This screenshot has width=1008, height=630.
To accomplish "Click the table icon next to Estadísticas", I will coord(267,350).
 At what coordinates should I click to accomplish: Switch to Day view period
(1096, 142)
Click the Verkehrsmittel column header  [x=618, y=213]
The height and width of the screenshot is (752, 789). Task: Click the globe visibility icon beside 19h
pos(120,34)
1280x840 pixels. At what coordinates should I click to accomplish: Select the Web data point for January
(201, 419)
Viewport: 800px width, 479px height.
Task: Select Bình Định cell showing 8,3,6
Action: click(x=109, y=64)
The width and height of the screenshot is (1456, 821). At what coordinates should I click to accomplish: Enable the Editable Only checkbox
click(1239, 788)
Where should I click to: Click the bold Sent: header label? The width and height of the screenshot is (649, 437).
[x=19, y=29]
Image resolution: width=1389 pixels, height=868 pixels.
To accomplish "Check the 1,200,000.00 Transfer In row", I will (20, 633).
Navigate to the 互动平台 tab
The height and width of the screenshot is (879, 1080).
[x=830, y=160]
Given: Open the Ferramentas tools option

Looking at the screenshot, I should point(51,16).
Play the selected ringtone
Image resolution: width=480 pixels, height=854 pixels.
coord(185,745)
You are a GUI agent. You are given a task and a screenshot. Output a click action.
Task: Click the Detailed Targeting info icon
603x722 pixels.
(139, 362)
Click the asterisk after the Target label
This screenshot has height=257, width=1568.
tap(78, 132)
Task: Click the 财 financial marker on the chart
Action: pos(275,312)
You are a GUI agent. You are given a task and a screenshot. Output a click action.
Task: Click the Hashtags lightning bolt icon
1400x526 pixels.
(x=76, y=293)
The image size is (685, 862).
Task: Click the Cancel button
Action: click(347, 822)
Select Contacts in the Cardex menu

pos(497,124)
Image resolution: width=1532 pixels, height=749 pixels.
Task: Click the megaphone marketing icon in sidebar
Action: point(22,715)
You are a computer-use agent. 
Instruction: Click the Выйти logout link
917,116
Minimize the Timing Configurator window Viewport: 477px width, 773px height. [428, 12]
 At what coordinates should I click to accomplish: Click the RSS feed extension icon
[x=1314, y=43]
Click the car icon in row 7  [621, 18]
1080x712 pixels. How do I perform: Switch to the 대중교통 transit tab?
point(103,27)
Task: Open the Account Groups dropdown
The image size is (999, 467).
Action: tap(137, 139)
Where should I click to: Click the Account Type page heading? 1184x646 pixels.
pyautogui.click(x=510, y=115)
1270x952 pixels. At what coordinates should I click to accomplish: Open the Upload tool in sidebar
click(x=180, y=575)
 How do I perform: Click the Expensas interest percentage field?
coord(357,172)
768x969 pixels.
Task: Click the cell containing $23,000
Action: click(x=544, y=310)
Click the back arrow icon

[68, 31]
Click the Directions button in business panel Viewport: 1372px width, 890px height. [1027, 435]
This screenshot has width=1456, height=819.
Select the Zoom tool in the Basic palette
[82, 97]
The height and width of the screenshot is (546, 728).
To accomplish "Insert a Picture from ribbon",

○ ○ ○ ○ ○

:: WRITTEN REQUEST ::
Reproduce every line of the material above verbatim.

:: ANSWER TO THIS TASK ::
This screenshot has width=1008, height=630.
To accomplish "Click the table icon next to Estadísticas", I will coord(267,350).
 At what coordinates should I click to accomplish: Switch to Day view period
(1096, 142)
Click the Verkehrsmittel column header  [x=618, y=213]
The height and width of the screenshot is (752, 789). Task: Click the globe visibility icon beside 19h
pos(120,34)
1280x840 pixels. At what coordinates should I click to accomplish: Select the Web data point for January
(201, 419)
Viewport: 800px width, 479px height.
Task: Select Bình Định cell showing 8,3,6
Action: click(x=109, y=64)
The width and height of the screenshot is (1456, 821). At what coordinates should I click to accomplish: Enable the Editable Only checkbox
click(1239, 788)
Where should I click to: Click the bold Sent: header label? The width and height of the screenshot is (649, 437).
[x=19, y=29]
Image resolution: width=1389 pixels, height=868 pixels.
To accomplish "Check the 1,200,000.00 Transfer In row", I will (20, 633).
Navigate to the 互动平台 tab
The height and width of the screenshot is (879, 1080).
[x=830, y=160]
Given: Open the Ferramentas tools option

Looking at the screenshot, I should point(51,16).
Play the selected ringtone
Image resolution: width=480 pixels, height=854 pixels.
coord(185,745)
You are a GUI agent. You are given a task and a screenshot. Output a click action.
Task: Click the Detailed Targeting info icon
603x722 pixels.
(139, 362)
Click the asterisk after the Target label
This screenshot has height=257, width=1568.
tap(78, 132)
Task: Click the 财 financial marker on the chart
Action: pos(275,312)
You are a GUI agent. You are given a task and a screenshot. Output a click action.
Task: Click the Hashtags lightning bolt icon
1400x526 pixels.
(x=76, y=293)
The image size is (685, 862).
Task: Click the Cancel button
Action: click(347, 822)
Select Contacts in the Cardex menu

pos(497,124)
Image resolution: width=1532 pixels, height=749 pixels.
Task: Click the megaphone marketing icon in sidebar
Action: point(22,715)
You are a computer-use agent. 
Instruction: Click the Выйти logout link
917,116
Minimize the Timing Configurator window Viewport: 477px width, 773px height. [428, 12]
 At what coordinates should I click to accomplish: Click the RSS feed extension icon
[x=1314, y=43]
Click the car icon in row 7  [621, 18]
1080x712 pixels. How do I perform: Switch to the 대중교통 transit tab?
point(103,27)
Task: Open the Account Groups dropdown
The image size is (999, 467).
Action: tap(137, 139)
Where should I click to: Click the Account Type page heading? 1184x646 pixels.
pyautogui.click(x=510, y=115)
1270x952 pixels. At what coordinates should I click to accomplish: Open the Upload tool in sidebar
click(x=180, y=575)
 How do I perform: Click the Expensas interest percentage field?
coord(357,172)
768x969 pixels.
Task: Click the cell containing $23,000
Action: click(x=544, y=310)
Click the back arrow icon

[68, 31]
Click the Directions button in business panel Viewport: 1372px width, 890px height. [1027, 435]
This screenshot has width=1456, height=819.
Select the Zoom tool in the Basic palette
[82, 97]
The height and width of the screenshot is (546, 728).
To accomplish "Insert a Picture from ribbon",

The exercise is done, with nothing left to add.